That’s where the seed balls came in. On Friday afternoon, Ohlsen and a half dozen others squatted over a mound of reddish brown clay. With their hands, they mixed the clay with water and a host of seeds: eggplant, turnip, mustard and sunflower—heirloom varieties coveted by gardeners in this era of mass commercialization.
As such, the seed balls were symbolic of everything activists like Ohlsen promote in place of corporate biotechnology: They were low-tech and small-scale and teeming with the genetic diversity nature provides.
By the time the activists’ work was done, they had 200 golf-ball-sized packets of goodness, ready to drop in empty lots and bare spots around the city.
“One of the things we wanted to do was to leave a positive footprint here,” Ohlsen explained. And one can imagine what they might have left behind, months after the protesters left—renegade sunflower blooms popping up spontaneously around town, eggplants sprouting in traffic medians to be freely grazed by passersby.
But it was not to be. At 7 a.m. on Saturday morning, four unmarked police cars arrived at the convergence center at 12th and C streets.
According to Leda Dederich, an organizer with the Sacramento Mobilization for Food Sovereignty, Democracy and Justice, the officers asked if they could enter the building and look around but were denied entry because they had no search warrant.
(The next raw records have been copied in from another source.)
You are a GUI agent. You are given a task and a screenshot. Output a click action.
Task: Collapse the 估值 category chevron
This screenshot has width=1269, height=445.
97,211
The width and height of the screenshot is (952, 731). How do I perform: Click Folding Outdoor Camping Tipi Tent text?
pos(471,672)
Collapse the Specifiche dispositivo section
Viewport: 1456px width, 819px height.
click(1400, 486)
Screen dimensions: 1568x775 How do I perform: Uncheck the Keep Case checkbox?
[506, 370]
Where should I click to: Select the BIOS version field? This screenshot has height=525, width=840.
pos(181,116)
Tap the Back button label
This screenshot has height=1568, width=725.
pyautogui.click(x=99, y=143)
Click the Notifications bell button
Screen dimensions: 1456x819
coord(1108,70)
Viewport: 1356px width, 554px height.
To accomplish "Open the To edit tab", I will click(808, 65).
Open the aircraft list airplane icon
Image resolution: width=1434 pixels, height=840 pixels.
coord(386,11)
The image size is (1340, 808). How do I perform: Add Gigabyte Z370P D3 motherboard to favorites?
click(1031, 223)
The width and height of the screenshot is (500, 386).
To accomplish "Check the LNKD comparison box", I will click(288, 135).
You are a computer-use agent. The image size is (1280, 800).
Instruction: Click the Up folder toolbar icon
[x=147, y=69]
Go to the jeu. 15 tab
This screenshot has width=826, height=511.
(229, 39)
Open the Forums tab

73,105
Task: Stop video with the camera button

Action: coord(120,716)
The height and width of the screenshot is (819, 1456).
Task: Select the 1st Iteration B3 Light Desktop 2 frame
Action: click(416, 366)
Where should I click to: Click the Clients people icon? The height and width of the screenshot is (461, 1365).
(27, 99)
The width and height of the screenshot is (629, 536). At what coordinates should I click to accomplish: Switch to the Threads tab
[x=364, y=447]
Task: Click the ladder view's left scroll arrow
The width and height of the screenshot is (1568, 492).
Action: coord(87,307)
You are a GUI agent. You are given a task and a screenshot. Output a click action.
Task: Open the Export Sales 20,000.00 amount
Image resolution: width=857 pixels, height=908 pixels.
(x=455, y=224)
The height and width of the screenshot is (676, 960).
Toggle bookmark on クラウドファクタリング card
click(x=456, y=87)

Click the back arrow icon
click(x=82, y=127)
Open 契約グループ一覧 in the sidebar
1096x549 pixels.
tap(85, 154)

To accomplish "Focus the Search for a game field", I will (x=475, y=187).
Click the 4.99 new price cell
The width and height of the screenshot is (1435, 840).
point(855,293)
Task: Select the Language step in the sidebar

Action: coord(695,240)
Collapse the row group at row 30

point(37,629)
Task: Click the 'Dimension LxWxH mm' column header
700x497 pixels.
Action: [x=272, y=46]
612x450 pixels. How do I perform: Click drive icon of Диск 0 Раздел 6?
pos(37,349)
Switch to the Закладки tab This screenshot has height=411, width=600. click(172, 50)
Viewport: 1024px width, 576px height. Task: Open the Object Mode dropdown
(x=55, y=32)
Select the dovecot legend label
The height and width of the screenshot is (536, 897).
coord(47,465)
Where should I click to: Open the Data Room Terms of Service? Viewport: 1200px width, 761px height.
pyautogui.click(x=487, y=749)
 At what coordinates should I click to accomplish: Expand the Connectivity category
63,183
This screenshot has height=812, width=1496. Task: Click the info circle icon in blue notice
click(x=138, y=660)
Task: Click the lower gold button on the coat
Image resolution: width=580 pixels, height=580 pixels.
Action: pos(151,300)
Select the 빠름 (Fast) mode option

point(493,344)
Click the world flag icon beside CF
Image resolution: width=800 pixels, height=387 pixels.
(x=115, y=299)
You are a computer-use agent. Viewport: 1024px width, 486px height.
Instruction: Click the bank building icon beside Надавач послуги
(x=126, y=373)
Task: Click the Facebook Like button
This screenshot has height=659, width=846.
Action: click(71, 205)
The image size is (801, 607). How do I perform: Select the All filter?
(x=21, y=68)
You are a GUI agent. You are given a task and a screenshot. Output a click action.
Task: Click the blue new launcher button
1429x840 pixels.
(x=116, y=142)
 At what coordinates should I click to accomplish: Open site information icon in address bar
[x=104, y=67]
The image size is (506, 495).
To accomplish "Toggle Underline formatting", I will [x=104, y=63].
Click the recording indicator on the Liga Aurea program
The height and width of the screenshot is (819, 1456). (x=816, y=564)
The police then proceeded to a parking lot behind the building, to a work area where activists had been constructing banners, signs and puppets. The seed balls were stored there, as well, in cardboard boxes.
According to Dederich, the police first seized a box of nails and then decided against it, returning the nails and taking the seed balls instead.
Sacramento Police Department spokesman Sgt. Justin Risley said the seed balls were confiscated because they might be used as projectiles during the upcoming protests.
“They were really hard as a rock. They obviously could have done substantial damage to people or to property,” Risley explained.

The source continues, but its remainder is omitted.